Sumit Roy: Well, we don’t have — it’s unidentified on the non-development side, which was $1.2 billion. Some of it is identified, but a lot of it is discussions that we’re having both here in the U.S. and in the international markets. And if you look at what we did last year, 35% of everything we did was in the international market, 65% was here locally. That could change because it is such a small number. Based on the discussions today, there could be a lot more on the international side than here, but it’s too early to tell, Linda. If you look at the history, it’s largely been in that 30% to 40% international and 70% to 60%, 60% to 70% U.S. And that’s what we would expect under normalized situation.
Operator: And our next question comes from Alec Feygin with Baird.
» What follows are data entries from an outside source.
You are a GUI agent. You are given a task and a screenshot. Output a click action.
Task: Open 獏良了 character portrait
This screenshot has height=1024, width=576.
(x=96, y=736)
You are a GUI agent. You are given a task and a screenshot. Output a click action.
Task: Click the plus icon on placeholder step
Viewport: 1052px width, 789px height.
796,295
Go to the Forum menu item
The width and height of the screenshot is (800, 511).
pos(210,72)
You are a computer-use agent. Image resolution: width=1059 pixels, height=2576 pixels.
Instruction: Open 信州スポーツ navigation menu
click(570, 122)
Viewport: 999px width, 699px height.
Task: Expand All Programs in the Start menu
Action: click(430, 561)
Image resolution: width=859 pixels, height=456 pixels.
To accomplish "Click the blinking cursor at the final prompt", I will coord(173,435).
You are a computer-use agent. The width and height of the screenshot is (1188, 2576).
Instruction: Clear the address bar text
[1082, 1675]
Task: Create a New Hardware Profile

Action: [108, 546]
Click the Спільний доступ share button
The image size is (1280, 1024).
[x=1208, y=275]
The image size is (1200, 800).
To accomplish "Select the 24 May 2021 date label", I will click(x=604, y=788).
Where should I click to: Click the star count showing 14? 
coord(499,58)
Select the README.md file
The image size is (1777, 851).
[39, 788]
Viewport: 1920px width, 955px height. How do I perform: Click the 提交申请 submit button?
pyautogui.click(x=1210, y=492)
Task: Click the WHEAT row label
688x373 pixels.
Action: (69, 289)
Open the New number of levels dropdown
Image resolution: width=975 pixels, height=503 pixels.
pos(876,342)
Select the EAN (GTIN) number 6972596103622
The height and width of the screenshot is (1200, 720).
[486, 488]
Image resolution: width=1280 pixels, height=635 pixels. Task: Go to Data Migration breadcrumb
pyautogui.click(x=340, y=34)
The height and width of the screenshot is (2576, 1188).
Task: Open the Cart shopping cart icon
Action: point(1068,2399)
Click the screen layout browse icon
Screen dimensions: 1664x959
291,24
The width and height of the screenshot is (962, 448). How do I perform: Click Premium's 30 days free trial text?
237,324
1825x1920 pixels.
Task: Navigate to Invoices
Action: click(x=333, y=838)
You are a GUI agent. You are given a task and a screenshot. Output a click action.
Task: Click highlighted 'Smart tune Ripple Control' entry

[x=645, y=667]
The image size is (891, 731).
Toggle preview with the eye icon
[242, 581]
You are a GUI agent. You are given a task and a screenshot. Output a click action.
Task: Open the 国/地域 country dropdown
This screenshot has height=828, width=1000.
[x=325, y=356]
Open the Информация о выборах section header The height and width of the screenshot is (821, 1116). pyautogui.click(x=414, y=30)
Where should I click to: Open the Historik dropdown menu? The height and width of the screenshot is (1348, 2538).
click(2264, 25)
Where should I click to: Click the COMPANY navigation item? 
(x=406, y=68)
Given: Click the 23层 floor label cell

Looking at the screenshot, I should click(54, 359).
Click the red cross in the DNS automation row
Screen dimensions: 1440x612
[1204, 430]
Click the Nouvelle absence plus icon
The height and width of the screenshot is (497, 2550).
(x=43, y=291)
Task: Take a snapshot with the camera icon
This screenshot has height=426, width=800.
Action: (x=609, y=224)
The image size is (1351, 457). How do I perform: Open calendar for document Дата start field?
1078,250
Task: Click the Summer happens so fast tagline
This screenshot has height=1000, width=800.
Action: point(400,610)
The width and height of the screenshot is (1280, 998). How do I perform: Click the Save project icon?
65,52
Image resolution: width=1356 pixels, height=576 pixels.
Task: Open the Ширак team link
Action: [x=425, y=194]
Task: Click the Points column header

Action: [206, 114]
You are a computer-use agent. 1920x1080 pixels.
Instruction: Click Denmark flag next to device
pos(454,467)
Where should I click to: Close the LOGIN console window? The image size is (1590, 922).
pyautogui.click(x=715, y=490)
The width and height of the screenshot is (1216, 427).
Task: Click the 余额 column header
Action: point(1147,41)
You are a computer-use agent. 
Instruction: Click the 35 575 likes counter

Alec Feygin: So I have one on income taxes. So for the full year, the year-over-year increase in 2023 was about 15%. And the midpoint of guidance is implying about a 35% year-over-year increase in 2024. Can you provide some more color on what is driving that large increase in income taxes?
Jonathan Pong: Alec, this is really a function of the international business. So the way that we’re taxed on that income, it’s primarily in the UK. First of all, as a U.S. domiciled company as the 100% owner of the UK, but we are subject to some withholding taxes there. Now what we’ve done to combat that is we have intercompany loan interest expense and other ways that we can lower taxable income, where the effective tax rate on that NOI is around 11%. But the growth that you see year-over-year is really just a function of the growing platform and portfolio that we have abroad, which is now north of $9 billion. So it shouldn’t be a surprise that as the UK grows in particular, you see that line item for income tax start to increase year-over-year.
It’s something that we obviously take into account in our underwriting and investment committee. It’s a factor, obviously, in our long-term IRR underwriting, which is really what dictates the investment decision in most cases. And so it’s a known cost that is fully built in to this business model.
Operator: Thank you. This concludes the question-and-answer session. I’d like to turn the conference back over to Sumit Roy for any closing remarks.
Sumit Roy: Thank you all for joining us today. We look forward to seeing many of you at upcoming investor conferences in the Spain. Thanks. Bye.
Operator: Thank you, sir. This concludes today’s conference call. We thank you all for attending today’s presentation. You may now disconnect your lines, and have a wonderful day.